E’ democratico questo template ammesso che io sappia esattamente cosa democratico sia;  non capendo bene neanche se la sinistra è esattamente sinistra e viceversa. Quando ero davvero piccolissima Laura mi ha detto ” devi ricordarti la mano con la quale disegni. Quella è la destra”. La mia risposta ” ma io disegno sia con la destra che con la sinistra” era già preludio di confusione direzionale? E soprattutto dove si compra un navigatore capace di darti un orientamento che non sia necessariamente un affarino che orienta il tuo mento.

Mi è stato recentemente detto che leggermi è fare un giro sulle montagne russe. Che scoppia il mal di testa. A volte viene pure da vomitare ma a volte ti ci diverti pure a girare. E’ che io non penso e questo si sa. Il fatto è che mai sono tornata indietro ad una frase. Ticchetto come fosse un vomito. Velocissimamente da far paura e poi smetto. All’improvviso. Il Nippotorinese si spaventa. Perchè lo faccio in maniera spaventosamente concentrata in pochi minuti.

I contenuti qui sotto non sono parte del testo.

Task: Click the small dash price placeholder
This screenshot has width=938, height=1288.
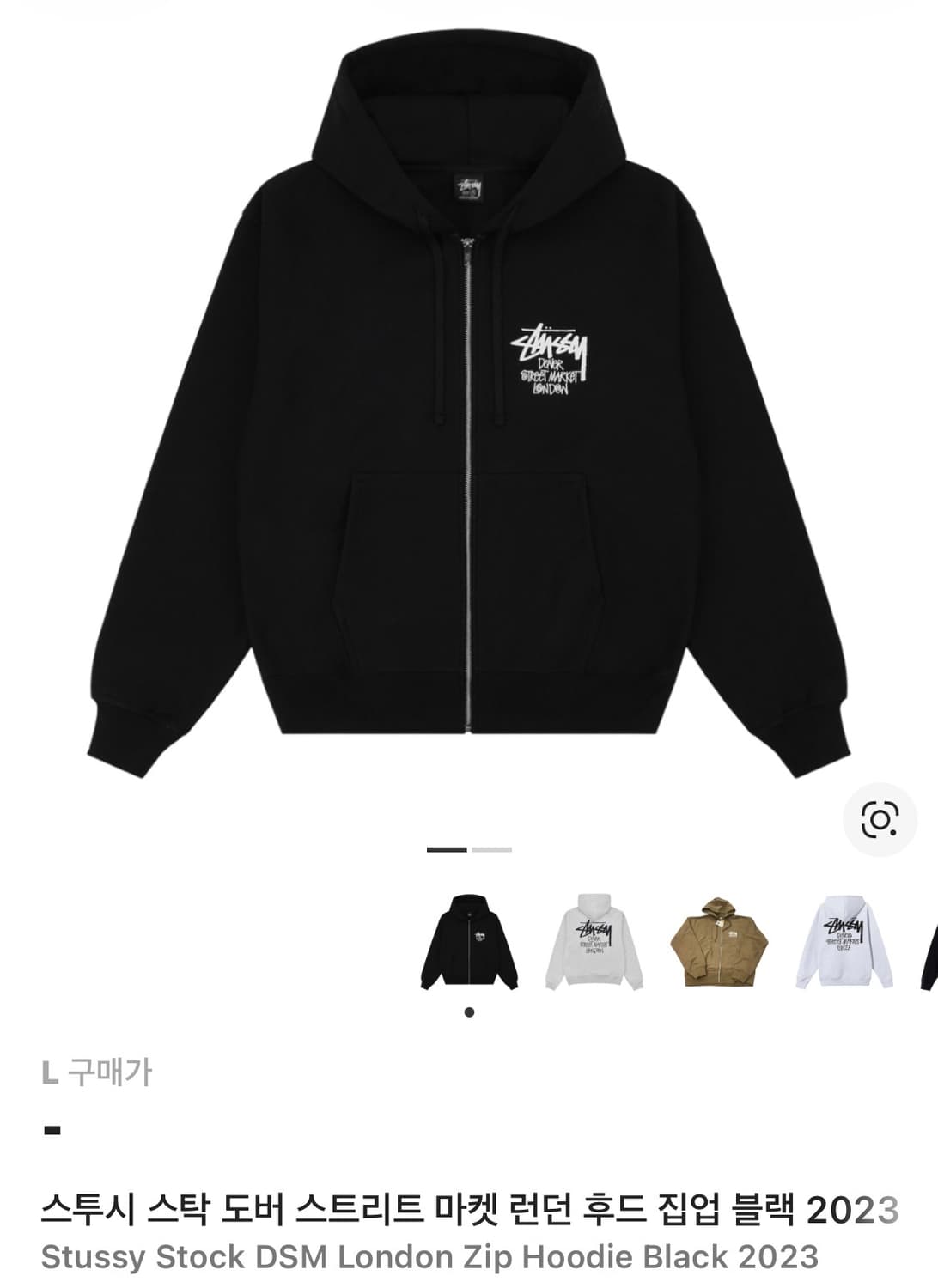Action: click(53, 1127)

E sono le volte che sono più vera. Come stamattina. Sono passati quatro  minuti e io sono qui solo per dirvi che il template è democratico perchè riesce a mettere più post sulla stessa linea. Non mettendo in risalto nessuna delle tonne perchè nessuna lo è. Che siamo uguali e che non ci sarà mai impegno ma solo voglia. Che è confronto e non gara. Che non ci si deve preoccupare crogiolandosi sull’ ” avrò qualcosa da interessare da dire? “. Perchè anche “oggi faccio la pasta al sugo” è interessante.

E che si ricomincerà esattamente da dove si è finito. Come quello che dovrebbe essere poi l’amicizia. Vera.

Ecco. Per dire che io qui mi sforzerò di essere così. Vera. Senza tornare indietro e cancellare soltanto quando quel verbo intransitivo scapperà. E adesso vado ad uscire i cornetti dal forno 😀

Buona Giornata Tonne.

Comunicazioni interne pubbliche chequisifaunpocomecipareepiace: Se mi date delle piccole Autobiografie alla voce About tolgo quell’orrendo Under Costruction che mi prova fastidi immensi

(l’idea di scegliere l’articolo nella home, cliccare sopra il titolo e vedersi aprire singolarmente il delirio o pseudotale è una cosa che mi provoca ilarità quasi preoccupante. Qualcuna che si esalta con me? mentite perfavore. Il disegno nell’header è un esempio pacioccato in tre nano secondi. Vi piacerebbe l’idea che mettessi tutti gli oggetti che poi rappresentano in toto le tonne multitasking? )

( ma si accenterà nell’header?)

(devo necessariamente mettere foto a caso perchè i post senza immagini sono motivo di esaurimento nervoso. Ahem. Ulteriore esaurimento nervoso, sì)

( ma sapete che forse questo template non mi piace per nulla?)